begin

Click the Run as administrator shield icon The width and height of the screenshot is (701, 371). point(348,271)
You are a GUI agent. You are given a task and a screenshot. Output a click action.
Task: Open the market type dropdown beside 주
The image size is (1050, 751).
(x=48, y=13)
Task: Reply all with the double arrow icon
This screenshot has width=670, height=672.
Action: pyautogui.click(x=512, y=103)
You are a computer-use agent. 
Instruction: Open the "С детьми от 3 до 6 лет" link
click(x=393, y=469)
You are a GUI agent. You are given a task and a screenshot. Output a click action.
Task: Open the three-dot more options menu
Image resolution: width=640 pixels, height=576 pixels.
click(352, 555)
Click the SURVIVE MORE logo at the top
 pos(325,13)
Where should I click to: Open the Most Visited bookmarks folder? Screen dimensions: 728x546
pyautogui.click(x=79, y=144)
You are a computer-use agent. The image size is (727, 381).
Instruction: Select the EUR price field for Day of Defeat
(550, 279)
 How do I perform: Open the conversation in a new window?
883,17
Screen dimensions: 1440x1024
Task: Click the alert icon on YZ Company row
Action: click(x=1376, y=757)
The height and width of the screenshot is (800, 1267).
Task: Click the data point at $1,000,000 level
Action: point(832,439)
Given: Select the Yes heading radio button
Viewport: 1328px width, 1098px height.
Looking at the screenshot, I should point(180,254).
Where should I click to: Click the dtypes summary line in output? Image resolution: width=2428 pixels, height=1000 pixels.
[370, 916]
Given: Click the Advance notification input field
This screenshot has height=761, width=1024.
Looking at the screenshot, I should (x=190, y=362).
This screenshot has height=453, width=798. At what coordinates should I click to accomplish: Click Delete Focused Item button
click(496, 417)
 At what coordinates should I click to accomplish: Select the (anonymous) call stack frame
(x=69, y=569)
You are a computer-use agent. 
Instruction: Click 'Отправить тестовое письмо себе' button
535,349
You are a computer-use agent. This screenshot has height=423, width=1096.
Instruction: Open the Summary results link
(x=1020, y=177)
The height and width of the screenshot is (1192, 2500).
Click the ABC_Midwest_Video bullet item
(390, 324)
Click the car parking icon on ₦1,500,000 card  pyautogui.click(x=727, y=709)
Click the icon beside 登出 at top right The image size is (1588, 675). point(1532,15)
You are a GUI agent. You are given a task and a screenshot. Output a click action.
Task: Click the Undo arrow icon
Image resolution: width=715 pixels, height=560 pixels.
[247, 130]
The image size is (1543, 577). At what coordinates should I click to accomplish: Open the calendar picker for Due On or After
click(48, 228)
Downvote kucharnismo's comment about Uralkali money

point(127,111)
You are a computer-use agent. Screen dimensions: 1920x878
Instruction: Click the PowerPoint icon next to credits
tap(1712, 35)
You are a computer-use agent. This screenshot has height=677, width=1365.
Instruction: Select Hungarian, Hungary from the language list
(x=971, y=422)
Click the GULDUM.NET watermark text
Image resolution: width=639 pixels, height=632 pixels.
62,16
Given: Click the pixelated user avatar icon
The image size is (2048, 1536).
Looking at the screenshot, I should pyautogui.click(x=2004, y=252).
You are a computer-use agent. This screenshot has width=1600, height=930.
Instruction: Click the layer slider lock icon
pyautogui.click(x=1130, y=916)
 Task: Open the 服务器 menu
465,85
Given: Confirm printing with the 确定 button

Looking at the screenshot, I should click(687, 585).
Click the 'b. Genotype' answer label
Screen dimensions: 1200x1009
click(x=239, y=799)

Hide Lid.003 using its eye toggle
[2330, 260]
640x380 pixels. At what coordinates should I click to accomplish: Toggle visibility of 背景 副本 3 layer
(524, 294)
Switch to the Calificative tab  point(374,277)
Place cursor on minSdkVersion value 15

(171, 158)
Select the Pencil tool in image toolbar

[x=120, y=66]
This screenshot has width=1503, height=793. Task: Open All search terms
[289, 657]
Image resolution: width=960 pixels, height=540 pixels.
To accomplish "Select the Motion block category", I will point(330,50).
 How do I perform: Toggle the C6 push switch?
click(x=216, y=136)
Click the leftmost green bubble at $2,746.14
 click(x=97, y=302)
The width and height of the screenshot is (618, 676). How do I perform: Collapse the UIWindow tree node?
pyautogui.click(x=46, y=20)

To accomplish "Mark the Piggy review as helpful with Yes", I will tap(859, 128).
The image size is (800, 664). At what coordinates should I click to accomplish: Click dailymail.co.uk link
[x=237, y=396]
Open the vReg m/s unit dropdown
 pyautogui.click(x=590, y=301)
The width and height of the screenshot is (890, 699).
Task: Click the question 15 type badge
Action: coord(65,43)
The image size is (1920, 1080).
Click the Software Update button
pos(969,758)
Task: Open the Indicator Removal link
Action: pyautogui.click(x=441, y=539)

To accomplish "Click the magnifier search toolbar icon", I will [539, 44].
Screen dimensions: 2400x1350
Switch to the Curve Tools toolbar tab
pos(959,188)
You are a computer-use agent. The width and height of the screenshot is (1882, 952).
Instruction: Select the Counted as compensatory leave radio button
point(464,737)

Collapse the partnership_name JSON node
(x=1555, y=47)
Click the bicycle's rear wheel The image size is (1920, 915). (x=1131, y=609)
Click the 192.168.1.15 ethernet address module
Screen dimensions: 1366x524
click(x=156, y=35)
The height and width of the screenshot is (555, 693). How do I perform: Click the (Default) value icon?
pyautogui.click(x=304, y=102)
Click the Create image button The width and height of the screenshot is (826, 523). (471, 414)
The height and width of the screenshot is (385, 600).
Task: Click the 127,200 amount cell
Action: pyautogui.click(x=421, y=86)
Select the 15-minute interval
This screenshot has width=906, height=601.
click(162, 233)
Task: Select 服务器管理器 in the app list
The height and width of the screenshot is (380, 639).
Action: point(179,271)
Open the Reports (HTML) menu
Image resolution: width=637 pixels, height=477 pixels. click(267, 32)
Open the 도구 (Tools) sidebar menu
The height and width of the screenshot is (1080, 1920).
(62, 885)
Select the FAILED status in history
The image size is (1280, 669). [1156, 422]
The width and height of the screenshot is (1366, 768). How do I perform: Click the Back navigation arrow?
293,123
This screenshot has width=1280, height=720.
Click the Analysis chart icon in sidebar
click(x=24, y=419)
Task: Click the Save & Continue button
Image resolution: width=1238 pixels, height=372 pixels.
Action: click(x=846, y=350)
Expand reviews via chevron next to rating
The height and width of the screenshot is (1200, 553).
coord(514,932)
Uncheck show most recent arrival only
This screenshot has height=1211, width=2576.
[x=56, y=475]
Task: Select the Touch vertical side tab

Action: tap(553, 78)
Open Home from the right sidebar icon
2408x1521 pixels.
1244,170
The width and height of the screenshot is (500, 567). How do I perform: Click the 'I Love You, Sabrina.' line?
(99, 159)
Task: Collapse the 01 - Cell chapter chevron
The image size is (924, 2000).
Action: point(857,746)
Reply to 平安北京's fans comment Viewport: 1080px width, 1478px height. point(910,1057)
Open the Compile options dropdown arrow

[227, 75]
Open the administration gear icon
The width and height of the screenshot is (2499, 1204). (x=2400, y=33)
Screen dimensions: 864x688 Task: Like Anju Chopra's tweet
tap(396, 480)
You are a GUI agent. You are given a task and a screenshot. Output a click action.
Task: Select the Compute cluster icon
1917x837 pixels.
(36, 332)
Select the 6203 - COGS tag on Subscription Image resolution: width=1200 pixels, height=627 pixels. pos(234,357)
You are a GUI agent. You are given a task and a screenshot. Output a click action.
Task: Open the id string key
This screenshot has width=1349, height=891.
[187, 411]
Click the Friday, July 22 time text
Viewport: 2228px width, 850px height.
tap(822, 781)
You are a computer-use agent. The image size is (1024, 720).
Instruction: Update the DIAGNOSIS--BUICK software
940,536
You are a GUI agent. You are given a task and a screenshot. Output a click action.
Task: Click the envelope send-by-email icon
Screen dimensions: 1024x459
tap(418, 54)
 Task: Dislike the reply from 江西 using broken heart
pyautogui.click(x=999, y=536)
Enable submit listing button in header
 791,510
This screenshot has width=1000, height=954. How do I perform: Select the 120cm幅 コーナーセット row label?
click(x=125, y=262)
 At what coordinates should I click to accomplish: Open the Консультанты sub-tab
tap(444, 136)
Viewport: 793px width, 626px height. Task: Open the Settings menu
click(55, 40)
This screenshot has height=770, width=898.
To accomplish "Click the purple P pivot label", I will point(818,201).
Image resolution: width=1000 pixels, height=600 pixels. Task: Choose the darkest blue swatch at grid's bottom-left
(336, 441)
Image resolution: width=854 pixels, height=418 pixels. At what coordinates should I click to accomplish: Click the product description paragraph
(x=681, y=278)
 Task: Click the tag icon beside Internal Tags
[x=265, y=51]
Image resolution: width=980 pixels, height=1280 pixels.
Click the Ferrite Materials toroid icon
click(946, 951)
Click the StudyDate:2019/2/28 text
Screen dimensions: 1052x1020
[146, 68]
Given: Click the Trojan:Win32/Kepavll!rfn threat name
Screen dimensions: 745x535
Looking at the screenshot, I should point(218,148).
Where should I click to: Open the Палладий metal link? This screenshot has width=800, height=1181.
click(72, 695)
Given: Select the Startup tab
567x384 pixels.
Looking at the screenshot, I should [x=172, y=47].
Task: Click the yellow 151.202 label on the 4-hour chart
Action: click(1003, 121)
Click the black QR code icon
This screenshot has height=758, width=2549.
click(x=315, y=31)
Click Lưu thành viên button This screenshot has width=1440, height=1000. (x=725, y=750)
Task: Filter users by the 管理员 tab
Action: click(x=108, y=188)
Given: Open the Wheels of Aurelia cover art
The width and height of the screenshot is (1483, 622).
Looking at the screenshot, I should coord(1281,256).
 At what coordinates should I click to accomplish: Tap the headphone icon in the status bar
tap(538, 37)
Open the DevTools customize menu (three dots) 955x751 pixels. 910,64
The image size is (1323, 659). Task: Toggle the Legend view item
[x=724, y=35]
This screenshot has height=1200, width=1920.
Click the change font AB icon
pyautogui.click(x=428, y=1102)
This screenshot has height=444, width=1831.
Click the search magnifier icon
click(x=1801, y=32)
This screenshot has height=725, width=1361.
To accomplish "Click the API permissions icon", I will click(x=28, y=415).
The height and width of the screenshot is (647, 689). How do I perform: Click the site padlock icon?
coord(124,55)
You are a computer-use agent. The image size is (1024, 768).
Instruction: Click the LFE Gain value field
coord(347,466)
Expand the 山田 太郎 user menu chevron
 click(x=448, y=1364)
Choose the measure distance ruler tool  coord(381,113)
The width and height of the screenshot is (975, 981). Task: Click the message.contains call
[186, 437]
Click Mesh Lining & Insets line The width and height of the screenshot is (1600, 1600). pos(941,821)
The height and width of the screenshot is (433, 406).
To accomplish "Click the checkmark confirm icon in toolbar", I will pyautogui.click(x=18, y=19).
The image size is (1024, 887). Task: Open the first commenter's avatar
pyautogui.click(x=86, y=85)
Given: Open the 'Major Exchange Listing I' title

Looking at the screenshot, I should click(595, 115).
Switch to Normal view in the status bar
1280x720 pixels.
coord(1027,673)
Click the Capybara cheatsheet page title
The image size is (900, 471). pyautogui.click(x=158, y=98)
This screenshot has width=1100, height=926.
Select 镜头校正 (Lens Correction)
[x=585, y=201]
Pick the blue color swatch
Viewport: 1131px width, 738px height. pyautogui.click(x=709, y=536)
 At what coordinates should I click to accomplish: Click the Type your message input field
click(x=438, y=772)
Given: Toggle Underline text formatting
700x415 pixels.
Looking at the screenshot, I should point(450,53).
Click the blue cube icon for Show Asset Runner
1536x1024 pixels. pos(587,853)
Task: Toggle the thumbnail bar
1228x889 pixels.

end

| Aim |
Reproduce the lines verbatim, everything from the one containing "Where should I click to: Open the Палладий" down to the one containing "will pyautogui.click(x=18, y=19).", both included.

| Output for this task |
Where should I click to: Open the Палладий metal link? This screenshot has width=800, height=1181.
click(72, 695)
Given: Select the Startup tab
567x384 pixels.
Looking at the screenshot, I should [x=172, y=47].
Task: Click the yellow 151.202 label on the 4-hour chart
Action: click(1003, 121)
Click the black QR code icon
This screenshot has height=758, width=2549.
click(x=315, y=31)
Click Lưu thành viên button This screenshot has width=1440, height=1000. (x=725, y=750)
Task: Filter users by the 管理员 tab
Action: click(x=108, y=188)
Given: Open the Wheels of Aurelia cover art
The width and height of the screenshot is (1483, 622).
Looking at the screenshot, I should coord(1281,256).
 At what coordinates should I click to accomplish: Tap the headphone icon in the status bar
tap(538, 37)
Open the DevTools customize menu (three dots) 955x751 pixels. 910,64
The image size is (1323, 659). Task: Toggle the Legend view item
[x=724, y=35]
This screenshot has height=1200, width=1920.
Click the change font AB icon
pyautogui.click(x=428, y=1102)
This screenshot has height=444, width=1831.
Click the search magnifier icon
click(x=1801, y=32)
This screenshot has height=725, width=1361.
To accomplish "Click the API permissions icon", I will click(x=28, y=415).
The height and width of the screenshot is (647, 689). How do I perform: Click the site padlock icon?
coord(124,55)
You are a computer-use agent. The image size is (1024, 768).
Instruction: Click the LFE Gain value field
coord(347,466)
Expand the 山田 太郎 user menu chevron
 click(x=448, y=1364)
Choose the measure distance ruler tool  coord(381,113)
The width and height of the screenshot is (975, 981). Task: Click the message.contains call
[186, 437]
Click Mesh Lining & Insets line The width and height of the screenshot is (1600, 1600). pos(941,821)
The height and width of the screenshot is (433, 406).
To accomplish "Click the checkmark confirm icon in toolbar", I will pyautogui.click(x=18, y=19).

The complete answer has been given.